Student engagement in entrepreneurial activity has grown dramatically in recent years. In his term as Ada M. Harrison Distinguished Teaching Professor, economist Nathan Grawe inaugurated the Carleton Startup Competition. Last year, 27 students in 9 teams (with alumni mentorship) pitched proposals for two $10,000 fellowships. Professor Grawe will share observations and experiences from the Competition and other entrepreneurial opportunities on campus.

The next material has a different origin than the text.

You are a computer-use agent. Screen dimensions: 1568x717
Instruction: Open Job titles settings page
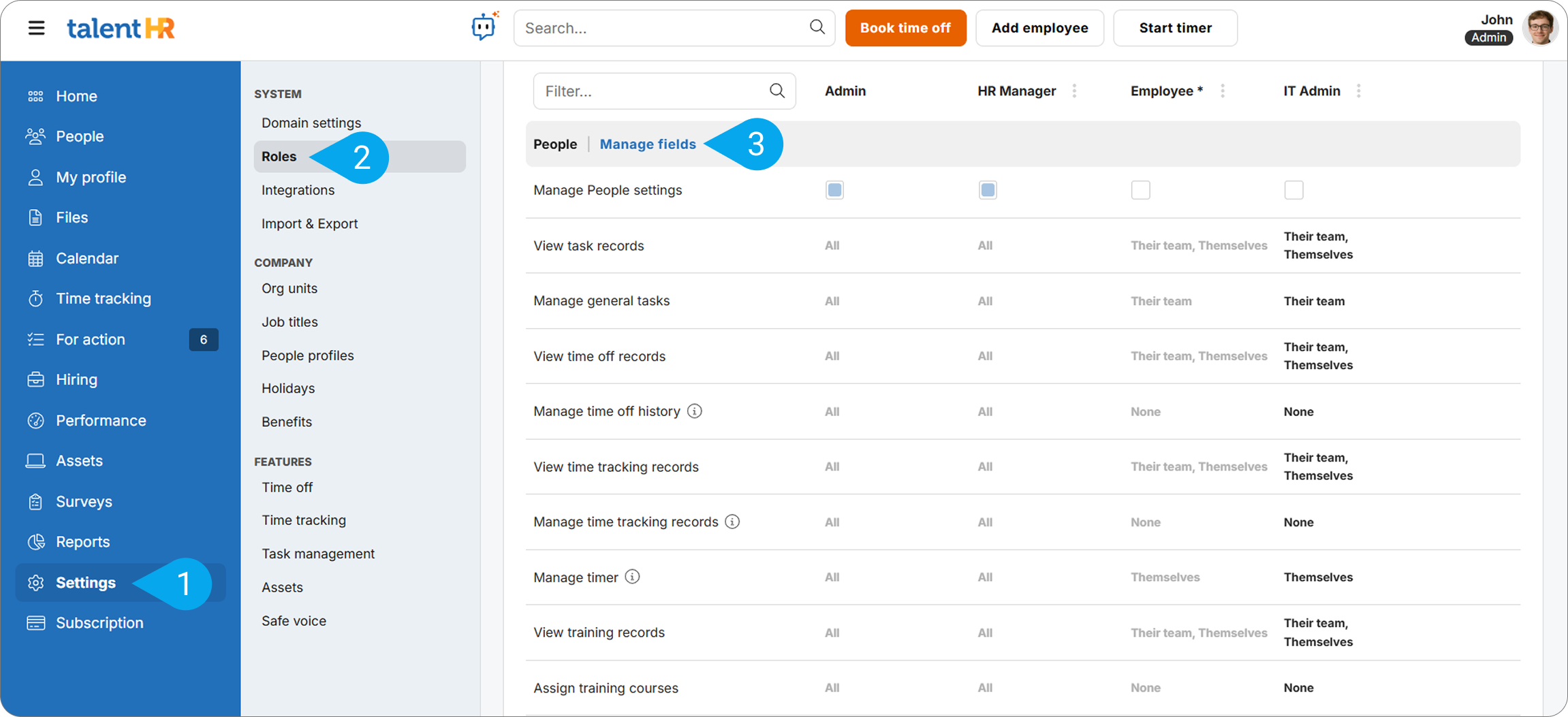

This program took place on Friday, February 10, 2017
About the Speaker
Nathan is a labor economist with particular interests in how family background–from family income to number of siblings–shapes educational and employment outcomes. Many of his works study whether access to financial resources significantly limit these important measures of success. Most recently, Nathan has been forecasting the effects of recent demographic changes (an increasing Hispanic population, migration to the Southwest, and a dramatic drop in the birth rate since the onset of the financial crisis of 2008) on the demand for higher education in the US in aggregate and by geographic region to determine what shifts in investments the country must consider to meet that changing demand.
Nathan has participated in the leadership of Carleton’s Quantitative Inquiry, Reasoning, and Knowledge (QuIRK) initiative and has shared what Carleton has learned through this initiative through invited talks and led professional development workshops at dozens of colleges and universities across the US and Canada.